Les spectateurs hurlaient, Therion les entendait à nouveau maintenant que la mise à mort avait eu lieu. Son attention se fixait cependant vers les esclaves humains qui s’approchaient avec leur maître Garzok, hache à la main, pour emmener le cadavre. Ils furent accueillis par des grondements menaçant.
« Je l’ai tué. C’est ma proie. Mais je veux échanger contre un de ceux-là. »La figure du Garzok se déforma, sa bouche esquissa une sorte de rictus, l’équivalent chez lui d’une réaction amusée.
« J’dois lui couper la tête. J’dois prendre la tête. Le reste tu peux garder. »
« Tu peux prendre la tête. Une tête vide, pas grand-chose à manger. »
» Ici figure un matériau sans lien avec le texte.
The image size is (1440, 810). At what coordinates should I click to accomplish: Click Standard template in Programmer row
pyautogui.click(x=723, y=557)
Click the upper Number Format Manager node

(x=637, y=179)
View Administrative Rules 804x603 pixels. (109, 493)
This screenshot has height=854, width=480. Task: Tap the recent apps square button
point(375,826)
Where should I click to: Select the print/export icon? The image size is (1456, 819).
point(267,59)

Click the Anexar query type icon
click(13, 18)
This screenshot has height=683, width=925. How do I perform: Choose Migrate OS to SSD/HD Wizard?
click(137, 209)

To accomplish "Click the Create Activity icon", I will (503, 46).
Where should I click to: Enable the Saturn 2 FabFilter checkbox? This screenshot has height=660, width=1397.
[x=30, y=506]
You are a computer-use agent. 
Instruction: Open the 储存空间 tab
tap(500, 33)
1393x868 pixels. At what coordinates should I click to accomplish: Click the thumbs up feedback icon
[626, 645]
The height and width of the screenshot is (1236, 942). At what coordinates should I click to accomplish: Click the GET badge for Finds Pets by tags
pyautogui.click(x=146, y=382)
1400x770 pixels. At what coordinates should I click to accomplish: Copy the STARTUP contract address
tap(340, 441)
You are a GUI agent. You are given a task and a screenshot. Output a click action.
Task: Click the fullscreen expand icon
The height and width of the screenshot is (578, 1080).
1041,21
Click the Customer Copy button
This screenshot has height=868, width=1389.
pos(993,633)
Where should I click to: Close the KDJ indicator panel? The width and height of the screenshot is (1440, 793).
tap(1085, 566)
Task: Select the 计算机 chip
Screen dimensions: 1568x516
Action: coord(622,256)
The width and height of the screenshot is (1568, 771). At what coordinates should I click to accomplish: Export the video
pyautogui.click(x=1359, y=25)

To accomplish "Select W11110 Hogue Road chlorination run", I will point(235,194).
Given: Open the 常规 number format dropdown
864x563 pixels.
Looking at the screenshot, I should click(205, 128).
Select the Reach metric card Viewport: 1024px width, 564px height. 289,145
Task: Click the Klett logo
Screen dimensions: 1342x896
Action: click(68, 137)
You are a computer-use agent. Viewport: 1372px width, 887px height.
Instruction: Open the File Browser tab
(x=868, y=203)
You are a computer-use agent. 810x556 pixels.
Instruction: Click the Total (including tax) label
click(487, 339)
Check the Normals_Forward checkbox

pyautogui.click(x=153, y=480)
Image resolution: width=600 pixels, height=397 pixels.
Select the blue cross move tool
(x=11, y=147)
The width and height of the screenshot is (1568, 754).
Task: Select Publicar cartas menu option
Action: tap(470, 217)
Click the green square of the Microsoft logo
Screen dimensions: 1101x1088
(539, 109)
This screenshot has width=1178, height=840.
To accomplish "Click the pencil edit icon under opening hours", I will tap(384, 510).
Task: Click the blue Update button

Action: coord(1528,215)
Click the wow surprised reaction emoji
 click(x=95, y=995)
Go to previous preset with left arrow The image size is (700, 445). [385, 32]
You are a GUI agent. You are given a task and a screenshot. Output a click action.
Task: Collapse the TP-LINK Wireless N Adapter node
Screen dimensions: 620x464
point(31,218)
Avec un autre de ses sourires, le Garzok s’avança, trancha d’un geste expert la tête du Woran sombre et la balança à l’un de ses esclaves, qui, avec ses semblables, trop heureux de s’éloigner de cette bête menaçante couverte de sang, emboita le pas à son maître. Chargeant sur son épaule la carcasse du Woran, Therion regagna la porte par laquelle il était entré. Le Garzok de garde, le même qui avait parié sur sa mort, lui jeta un regard mauvais dont il n’eut cure : il avait gagné son repas, de la chair fraîche, pas comme la charogne dont il devait se contenter à la forge.